Transnet SOC Ltd.
- Type: State-owned enterprise
- Industry: Rail transport Port management Logistics Pipeline management
- Predecessor: SAR&H
- Founded: April 1990
- Headquarters: Johannesburg, Gauteng, South Africa
- Key people: P. Derby, Chairperson of the board
- Products: Freight Logistics
- Revenue: R 82.7 billion (2024/25 FY)
- Operating income: R 12.3 billion (2024/25 FY)
- Net income: -R 1.9 billion (2024/25 FY)
- Total assets: R 366.9 billion (2024/25 FY)
- Total equity: R 134.4 billion (2024/25 FY)
- Number of employees: 45,450 (2024/25 FY)
- Divisions: Transnet Engineering; Transnet Freight Rail; Transnet National Ports Authority; Transnet Pipelines; Transnet Port Terminals; Transnet Property; Transnet Rail Infrastructure Manager;
- Website: www.transnet.net

= Transnet =

South African rail, port and pipeline company

Transnet SOC Ltd is a large South African rail, port and pipeline company, headquartered in the Carlton Centre in Johannesburg. It was formed as a limited company on 1 April 1990. A majority of the company's stock is owned by the Department of Public Enterprises, or DPE, of the South African government. The company was formed by restructuring into business units the operations of South African Railways and Harbours and other existing operations and products.

As of August 2024, the company has an accumulated debt of R121 billion.

==Divisions==
The primary divisions of Transnet include:
- Transnet National Ports Authority (NPA) and Transnet Port Terminals (formerly SAPO) own and operate the country's main seaports
- Transnet Pipelines - principal operator of South Africa's fuel pipelines
- Transnet Freight Rail railway operator - freight service
- Transnet Engineering - rolling stock manufacturing and maintenance
- Transnet Rail Infrastructure Manager
- Transnet Property

The National Ports Authority provides port infrastructure and marine services at the eight commercial seaports in South Africa.
Transnet port terminals was established in 2000, when Transnet's then single port division, Portnet, was divided into operations and landlord businesses namely, SAPO (Transnet port terminals) and National Port Authority (TNPA). Since its setting up, Transnet port terminals has played a part in supporting the South African government's export-led growth strategy. Most Southern African import and export commodities are handled through South Africa's six largest ports: Richards Bay, Durban, Saldanha, Cape Town, Port Elizabeth and East London. In October 2009 the new deepwater Port of Ngqura was commissioned just 7 km outside of Port Elizabeth. Port Terminals not only handle cargo but also perform logistics management for container, bulk, break-bulk (multi-purpose) and car terminal operations.

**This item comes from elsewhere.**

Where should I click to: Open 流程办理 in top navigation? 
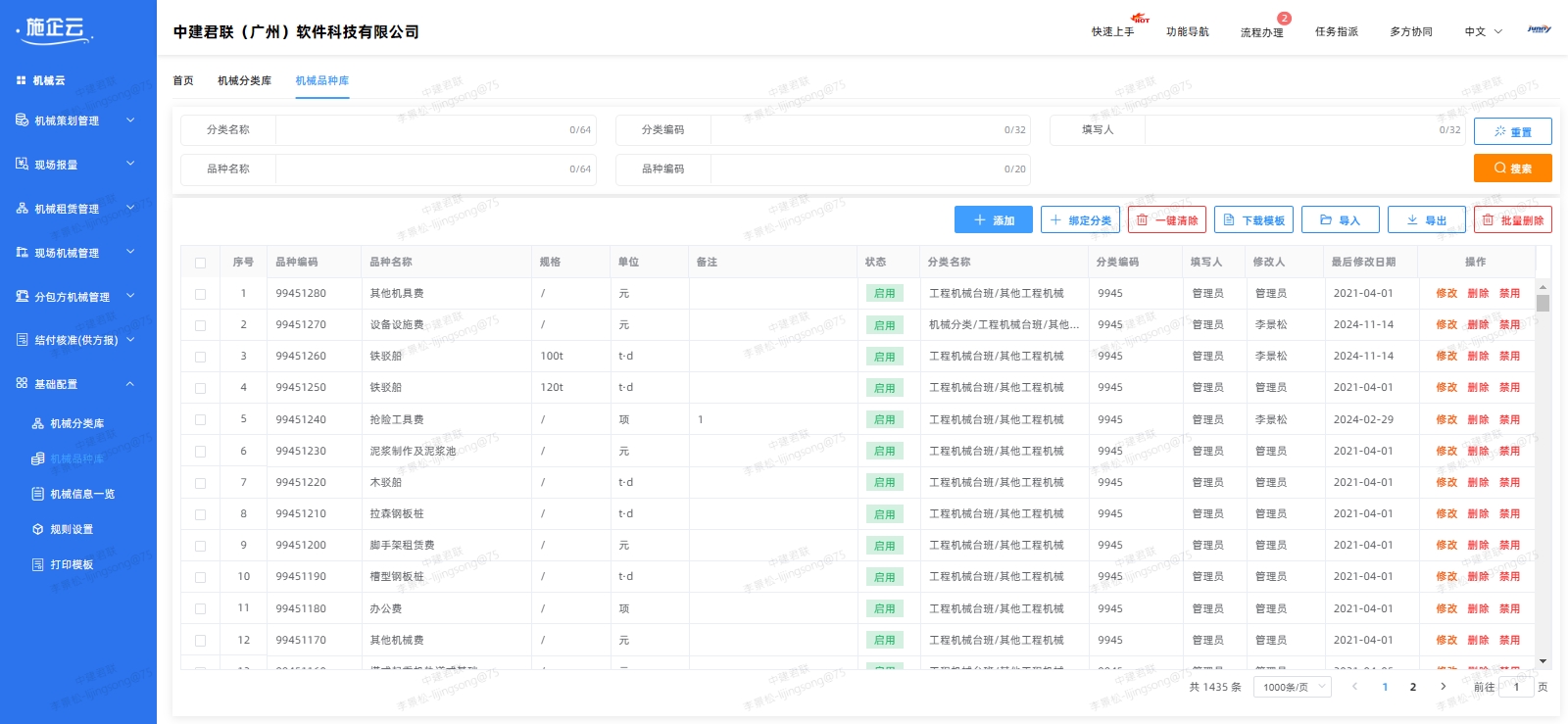pos(1261,32)
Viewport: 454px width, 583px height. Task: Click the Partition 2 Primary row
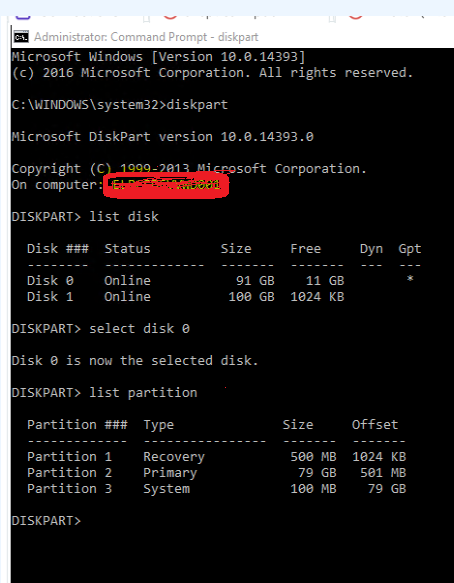point(216,473)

Transnet Pipelines, formerly known as Petronet, the guardian of the country's pipeline assets and is currently servicing two key industries (fuel and gas) by transporting petroleum and gas products over changeable distances.

Transnet Freight Rail formerly known as Spoornet, is the biggest division of Transnet. It is a heavy haul freight rail company that specializes in the transportation of freight. It is the biggest outside United States and excluding India that is not a company but a Government Department.

==History==
===Railway development===
Railways were first developed in the area surrounding Cape Town and later in Durban around the 1840s. The first line opened in Durban on 27 June 1860. The initial network was created to serve the agricultural production area between Cape Town and Wellington. The news that there were gold deposits in the Transvaal Republic moved the Cape Colony Government (supported by British Government) to link Kimberley as soon as possible by rail to Cape Town as part of the colonial dream.

In the Union of South Africa (31 May 1910 – 31 May 1961), consisting of the four earlier colonies: the Cape of Good Hope, Natal, Orange Free State and Transvaal; all railways in South Africa finally became unified as a state-owned railway system in 1910 when the Central South African Railways, the Cape Government Railways and the Natal Government Railways were all fused by an Act of Parliament (South Africa Act 1909). Thus was born the South African Railways and Harbours (SAR&H).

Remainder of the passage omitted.